#### [Document excerpt]
○ ○ ○ ○
If a Tool Doesn’t Exist, Build it Yourself!
When looking for social data, we at Kahena use a plethora of tools – like Social Crawlitics for share data and Followerwonk for twitter data. Followerwonk is an incredible tool for analyzing specific users and their follower/following/tweet data. But what if I wanted to scrape the users in a Twitter lists? Followerwonk doesn’t have this functionality and I found myself at a loss.
The founders of the SearchLove conference series, Distilled, recently created an awesome list on twitter of all attendees and speakers for SearchLove London 2013: https://twitter.com/distilled/searchlove-london-2013/members . This got me excited for the conference and allowed for a bit of pre-conference networking. But how do you prioritize?
Well – the perfect time to procrastinate on my to do list and packing! I built a quick, *very* rough Google Doc tool to scrape a twitter list 🙂
Here’s the result [read only access – FILE / MAKE A COPY to edit it]: https://docs.google.com/a/kahenadigital.com/spreadsheet/ccc?key=0AreQmeK8xd0NdGpRQkVja0xjLXl4dVdmdzhBNUZwZWc&usp=drive_web#gid=2
Screenshot:
How To:
With the help of the good ol’ ImportXML function in Google Docs, you can pretty much scrape anything on the web. However, Twitter uses endless scrolling and dynamically loaded content (AJAX, etc) that won’t be present on initial HTML page load. Here’s how I went about it:
- Scroll to the absolute bottom of the twitter list so all members are loaded. (limited to relatively small lists.. when you get to 1000’s of members, this would be super annoying).
○ ○ ○ ○
#### [Actions to take]
1. According to the article on scraping Twitter lists, which Google Docs function makes it possible to scrape almost anything on the web?
2. Resume the article on scraping Twitter lists after its final sentence, writing the next steps of the method.
The lines after this point are not needed.

#### [Source material]
○ ○ ○ ○
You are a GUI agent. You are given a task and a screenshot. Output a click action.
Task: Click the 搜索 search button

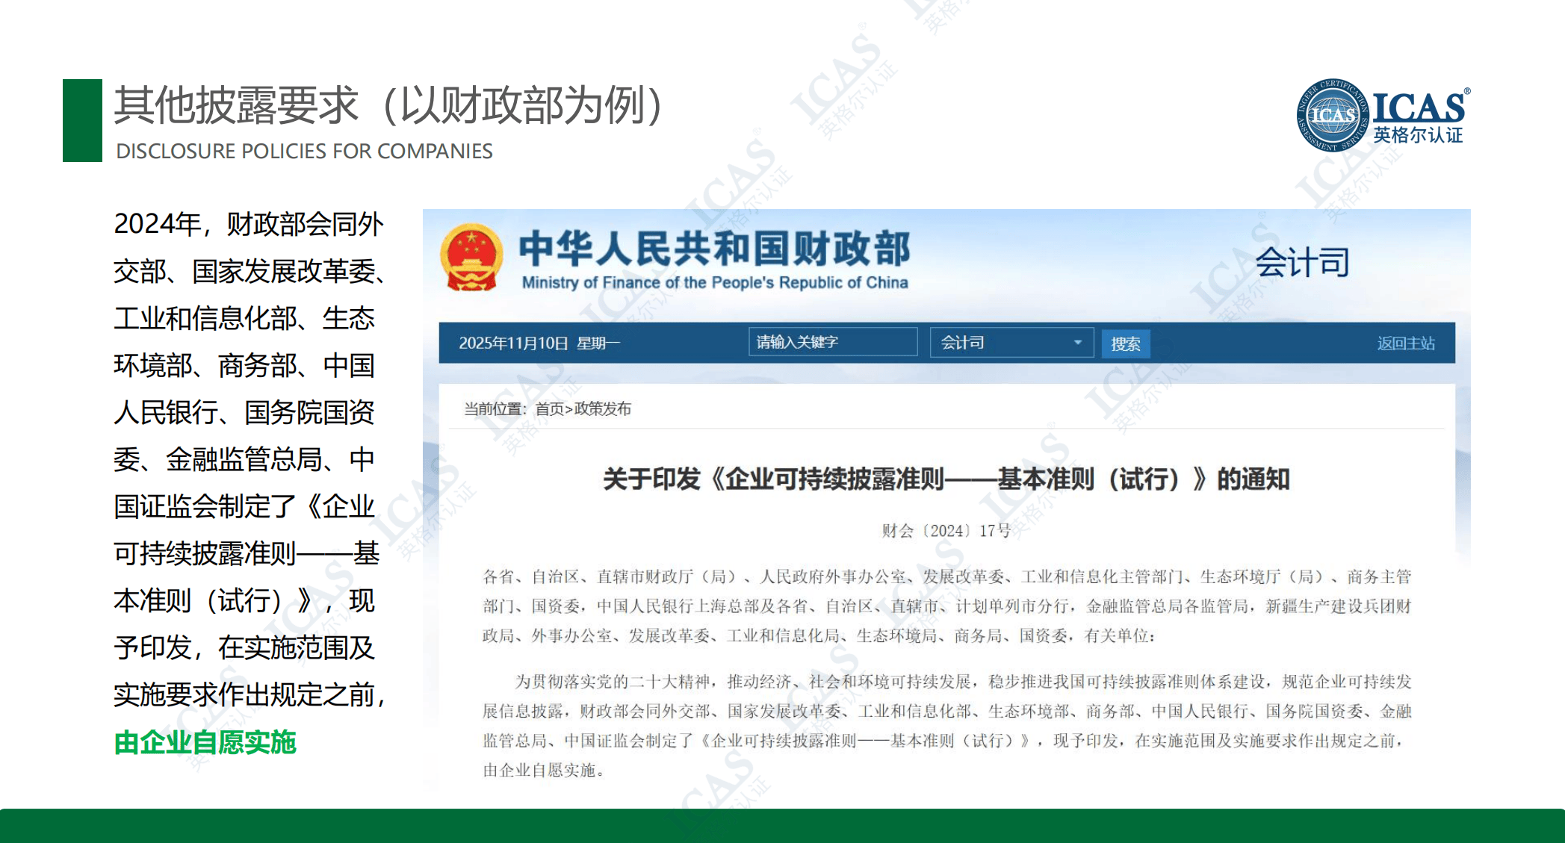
○ ○ ○ ○
#### [Responses for each task]
1. The ImportXML function.

2.
- File / SAVE AS html version. Upload to a random web server so you can access it via your web-browser.
- Crawl with Screaming Frog SEO Spider or Xenu (to get all external links in a CSV). Filter only for twitter username URLs.
- Copy/Paste all of the twitter user URLs in Column A.
- I analyzed each element I wanted to scrape by right clicking in Chrome and doing an ‘inspect element’ – in order to plugin that XPATH call into the IMPORTXML() function. The A2 in the following formulas represents a twitter user URL (like http://twitter.com/AriNahmani/ )
-
Full Name: =importXML(A2,"//h1[@class='fullname editable-group']")
-
Followers: =importxml(A2,"//a[@data-nav='followers']/strong")
-
Followers: =importxml(A2,"//a[@data-element-term='following_stats']/strong")
-
Tweets: =importxml(A2,"//a[@data-element-term='tweet_stats']/strong")
-
Description: =importXML(A2,"//p[@class='bio profile-field']")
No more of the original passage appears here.